Three full-length silent films by Charlie Chaplin

Robert Tanitch reviews the latest DVDs

THE KID (Artificial Eye). Chaplin’s first long film, released in 1921, is the most autobiographical of his work. It was, he said, “a picture with a smile and – perhaps a tear” ; and indeed it ranks amongst his finest and most popular tear-jerkers.

The Tramp, a window mender (or rather a window breaker by trade) loves and cares for an orphan child. The film, which has more drama and less clowning than you might expect, is rooted in Chaplin’s own poverty and the Victorian theatre with its mawkish melodrama and its flying ballet set in a pantomime heaven.

5-year-old Jackie Coogan, the first of the Hollywood child stars, is memorable – especially in that moving moment when he is dragged off to the orphanage and he stands there in the cart, hands outstretched, crying his heart out. The Kid is as mmuch Jackie Coogan’s film as it is Chaplin’s.
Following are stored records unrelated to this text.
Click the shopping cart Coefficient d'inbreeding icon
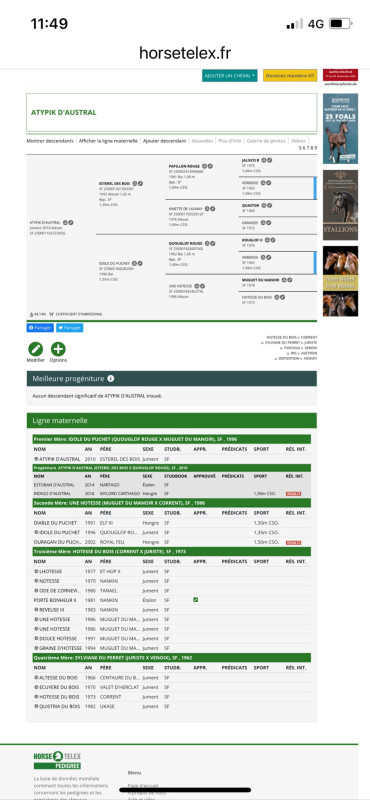Image resolution: width=370 pixels, height=800 pixels. [x=51, y=314]
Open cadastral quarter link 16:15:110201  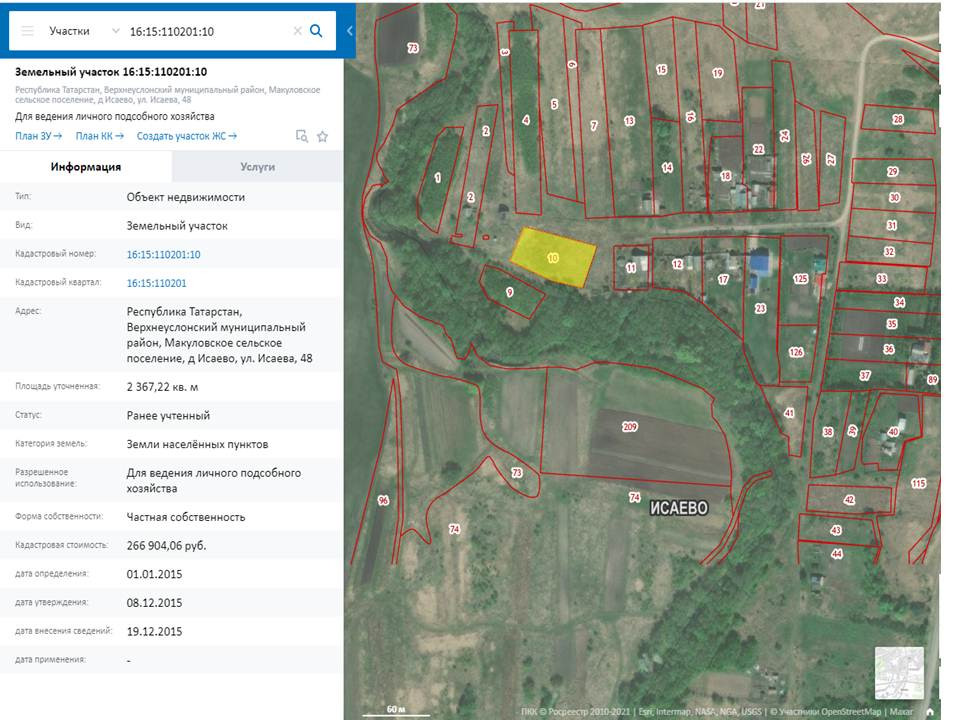(x=156, y=283)
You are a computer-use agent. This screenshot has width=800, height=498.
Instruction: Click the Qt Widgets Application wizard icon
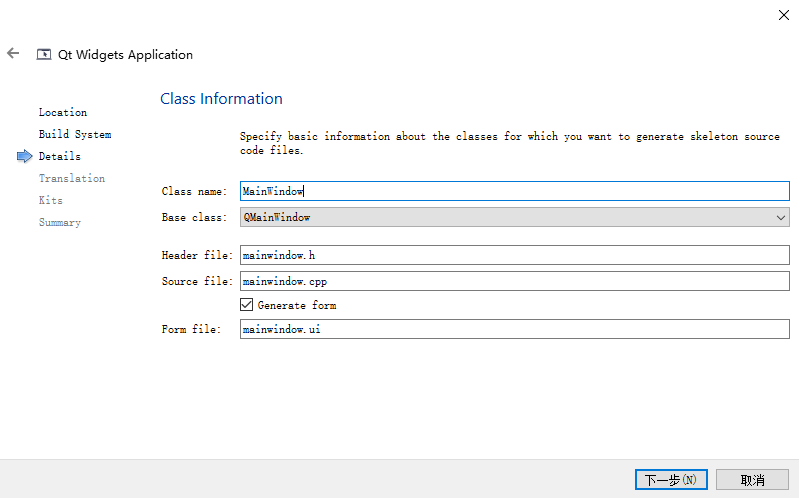pos(44,54)
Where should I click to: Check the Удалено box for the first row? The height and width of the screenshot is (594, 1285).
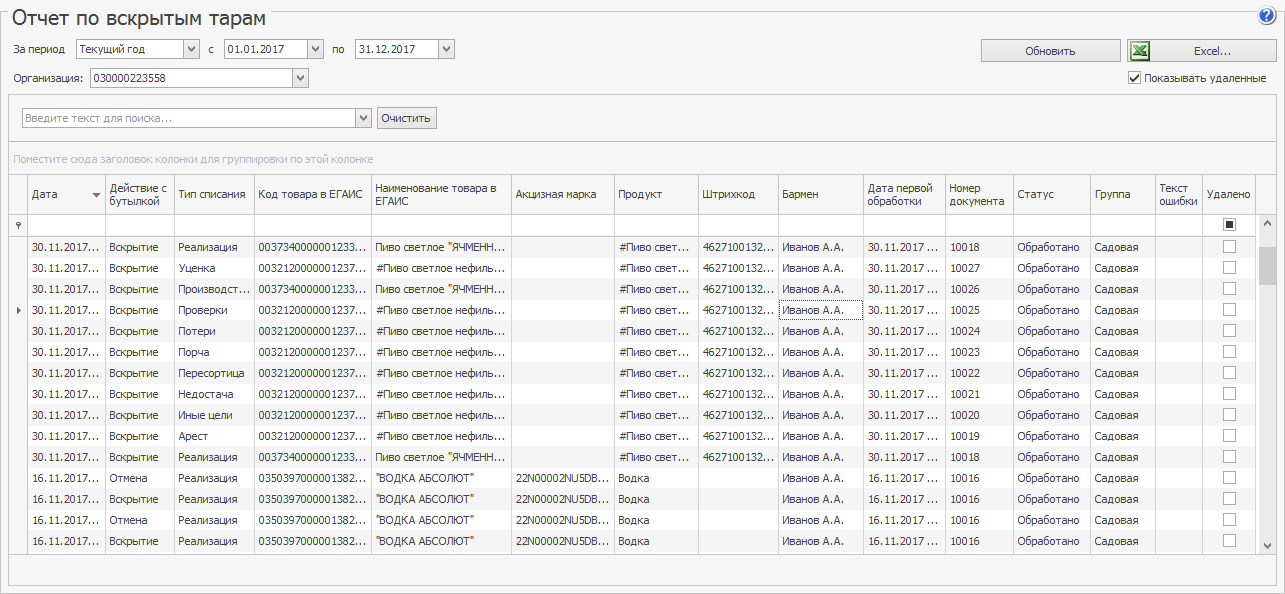(1229, 247)
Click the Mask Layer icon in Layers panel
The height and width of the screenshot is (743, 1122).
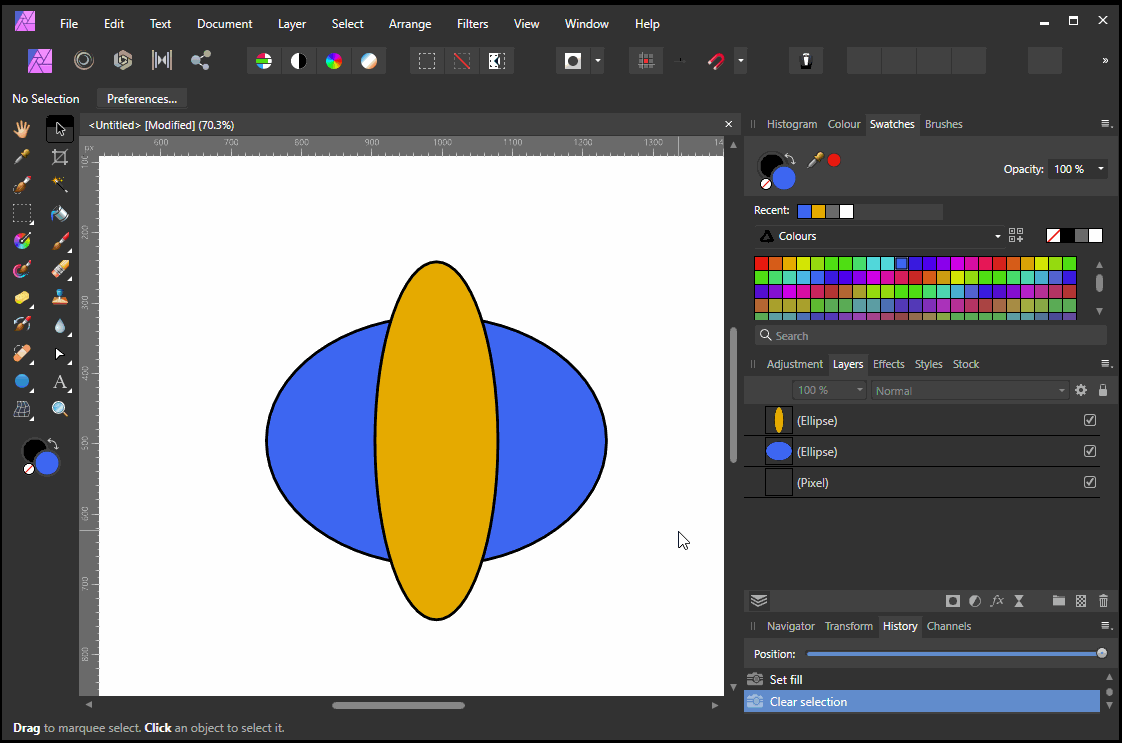[953, 601]
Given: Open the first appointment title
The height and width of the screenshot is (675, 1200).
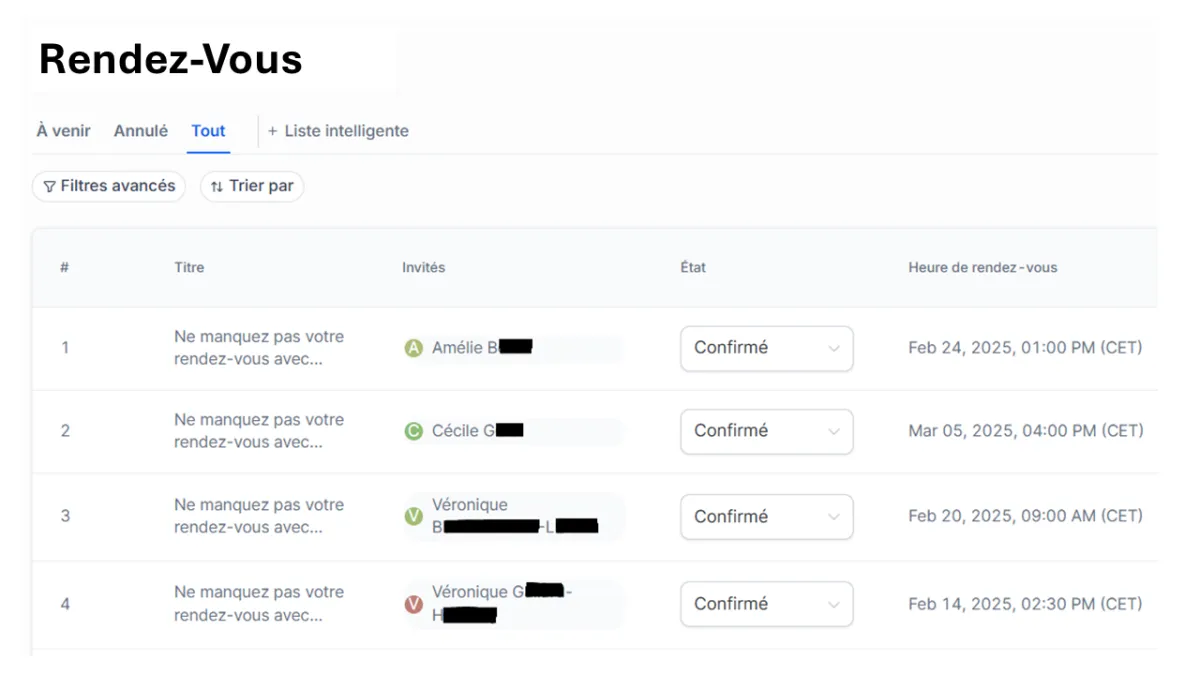Looking at the screenshot, I should pos(259,348).
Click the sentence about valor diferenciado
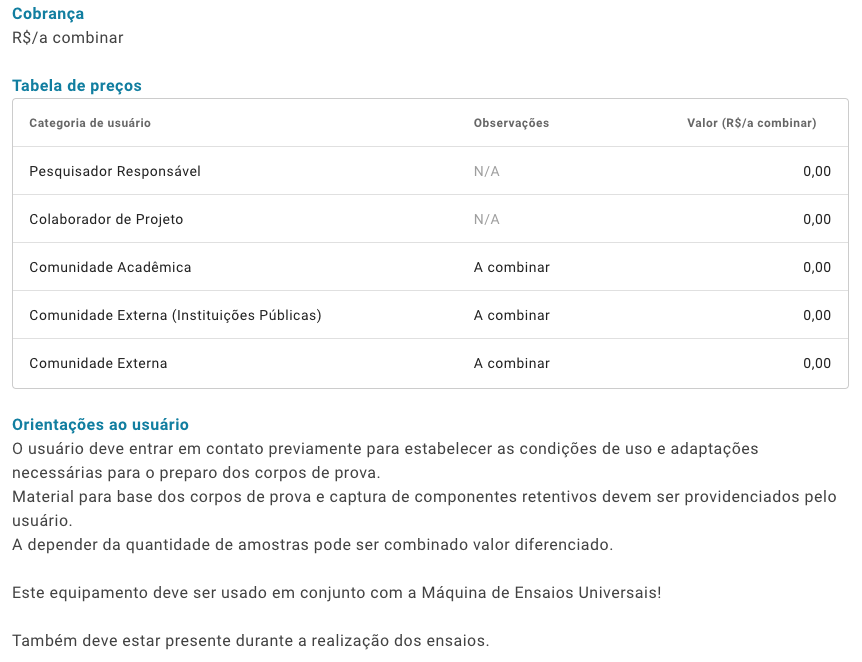This screenshot has width=862, height=662. point(312,545)
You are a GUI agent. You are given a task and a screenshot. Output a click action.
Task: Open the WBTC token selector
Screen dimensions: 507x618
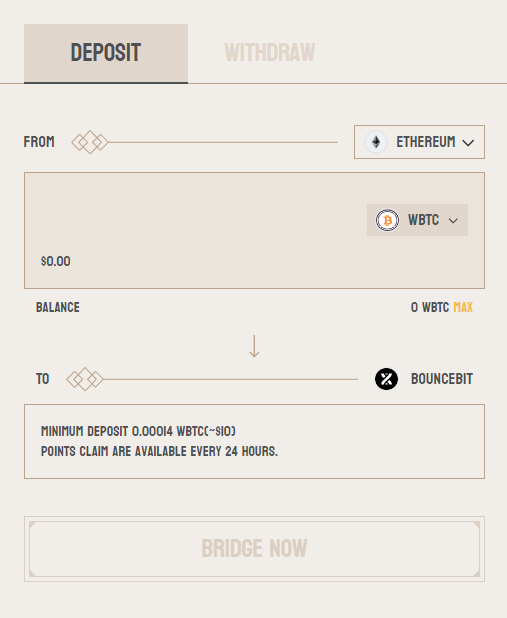tap(418, 220)
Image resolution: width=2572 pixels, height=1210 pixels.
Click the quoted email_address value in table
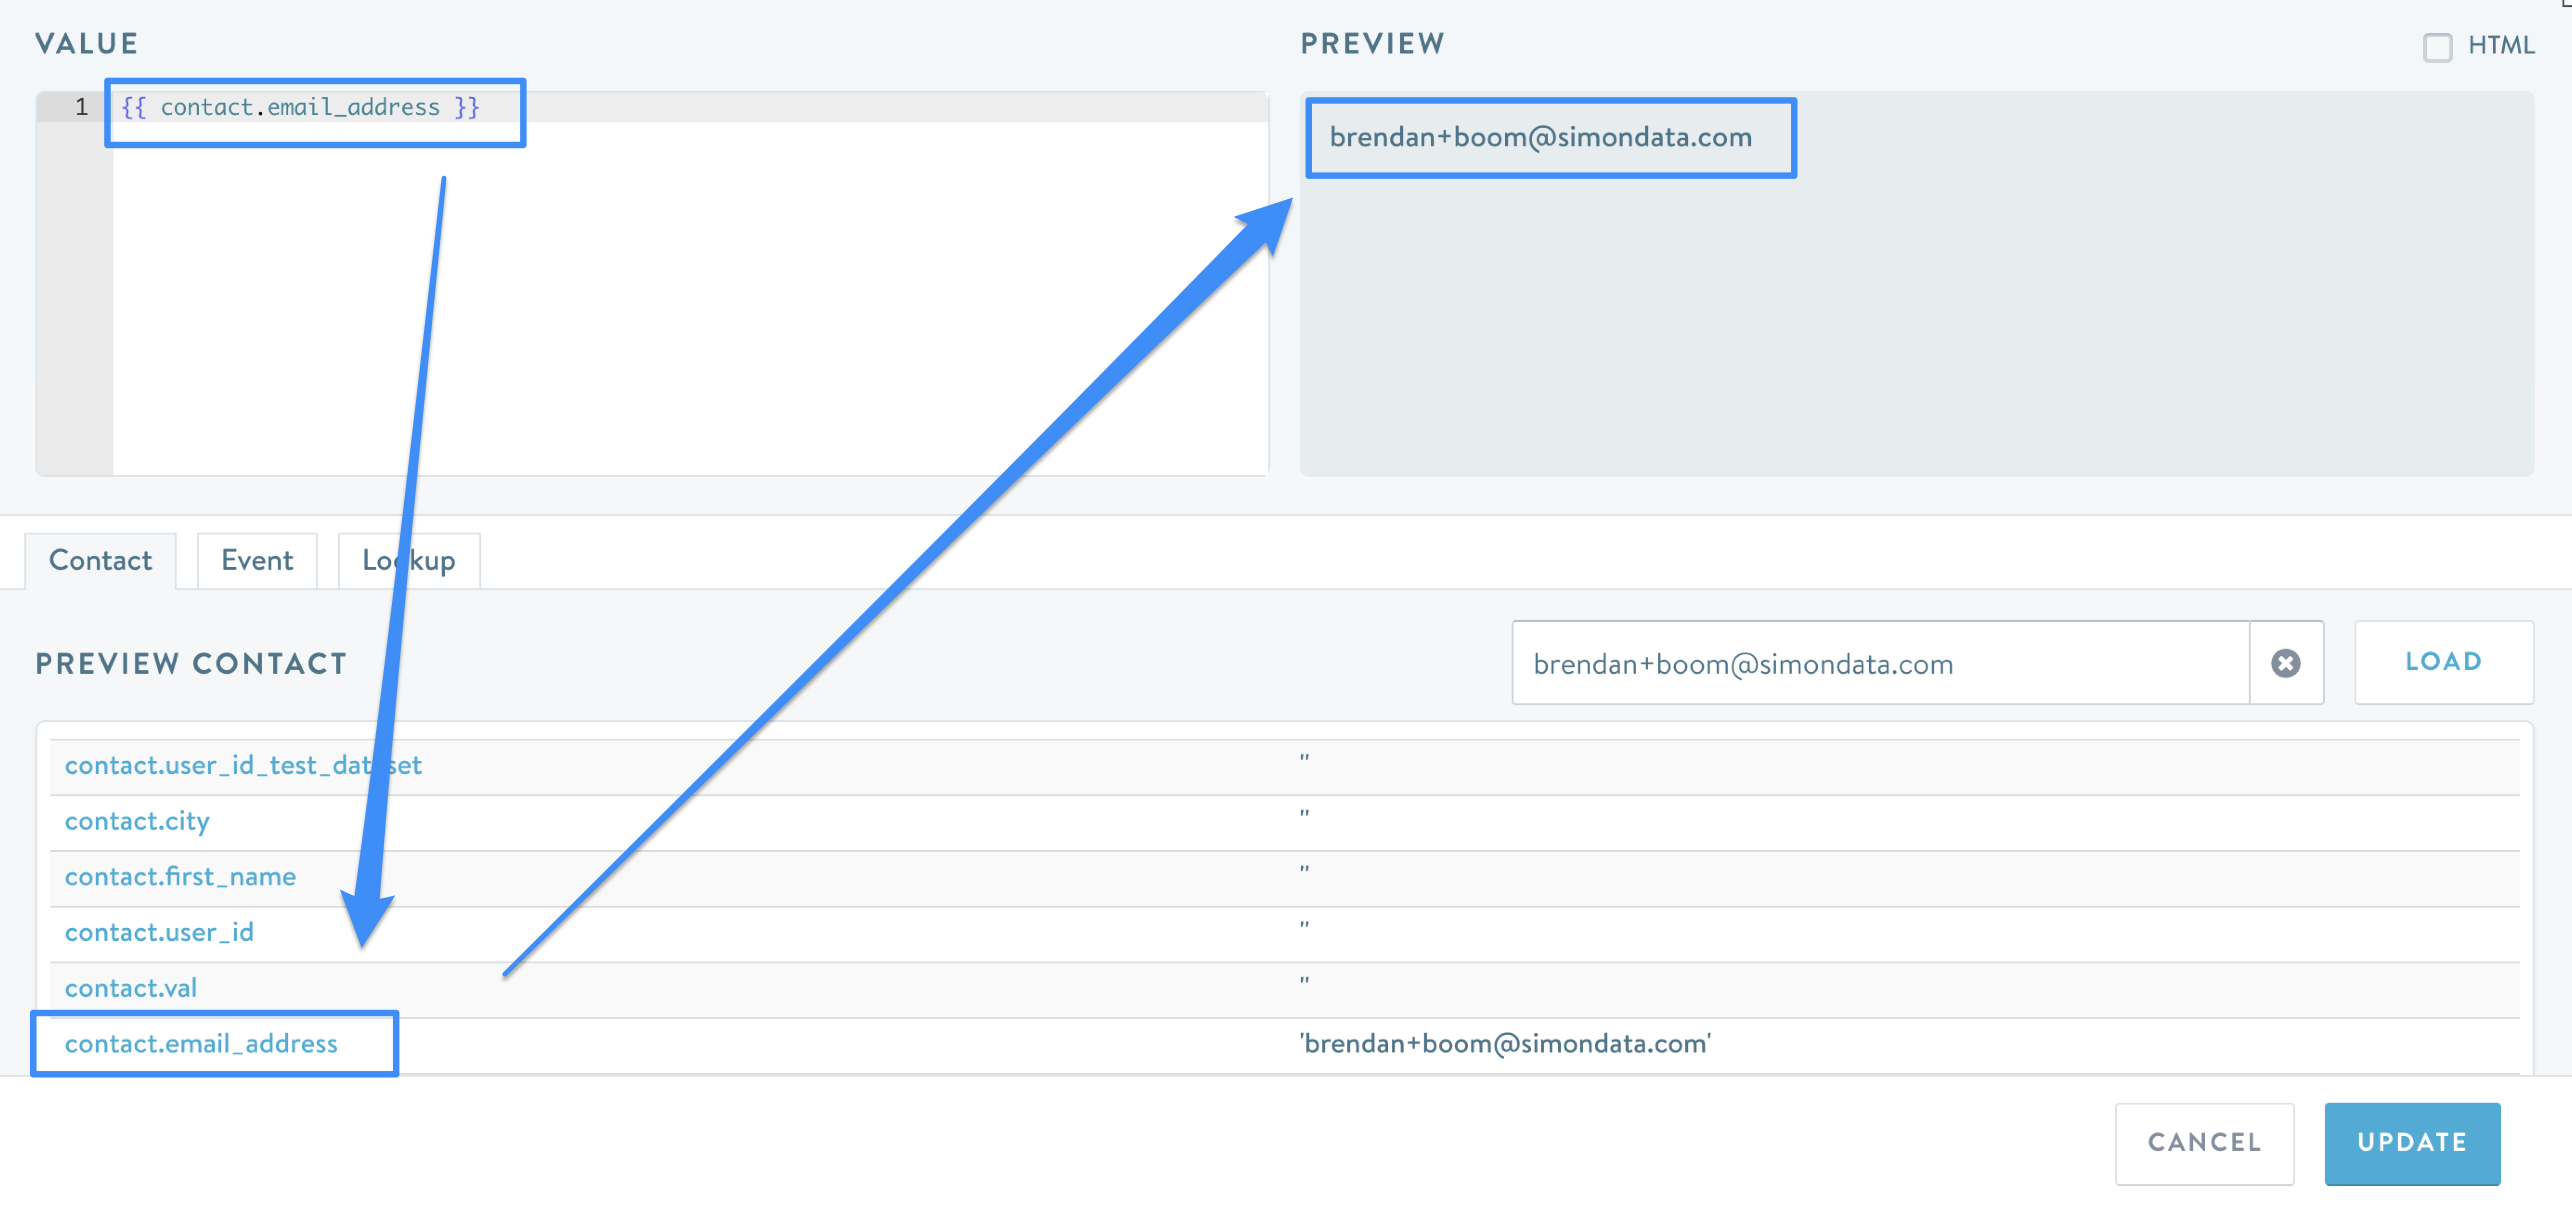point(1504,1043)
The GOLD RUSH (Artificial Eye), released in 1925, is the film which Chaplin said he would wish most to be remembered by. The Tramp is a gold prospector in Alaska.

High spots include: a starving Tramp eating his boots and laces as if they were a gourmet meal: the blizzard which makes exiting through a door hilariously impossible; a crazy man mistaking the Tramp for a chicken; and a fight between two men in which the gun they wrestle with is always pointing at the Tramp; and then there is a miner’s hut teetering on a precipice and the panic of its occupants sliding down the floor as it tips.

Most memorable of all is the imagined New Year’s Eve dinner in which he entertains his guests with his celebrated dance of the rolls. The sequence was so popular with the public that the projectionists in the cinemas would wind back the film and show it again. In 1942 Chaplin added a commentary, which is a pity.

THE CIRCUS (Artificial Eye). The Tramp turns professional clown.  There’s pathos and farce, slapstick and sentiment. The film, released in 1928, is a catalogue of nostalgic gags, rooted in the circus, pantomime and music hall tradition.

Chaplin, inventive and physically agile, was always a great improviser and he gives the routines a Chaplinesque twist and rejuvenation when he replays such familiar sketches as the William Tell apple-on-head shooting, the Vanishing Lady from the cabinet and the Barber Shop custard-pie muck-about with shaving foam.

Chaplin has fun on a turntable, when he is hotly pursued by a policeman. There is also an amusing hall of mirrors sequence which is cleverly filmed so you don’t see the cameras and cameramen reflected in the mirrors.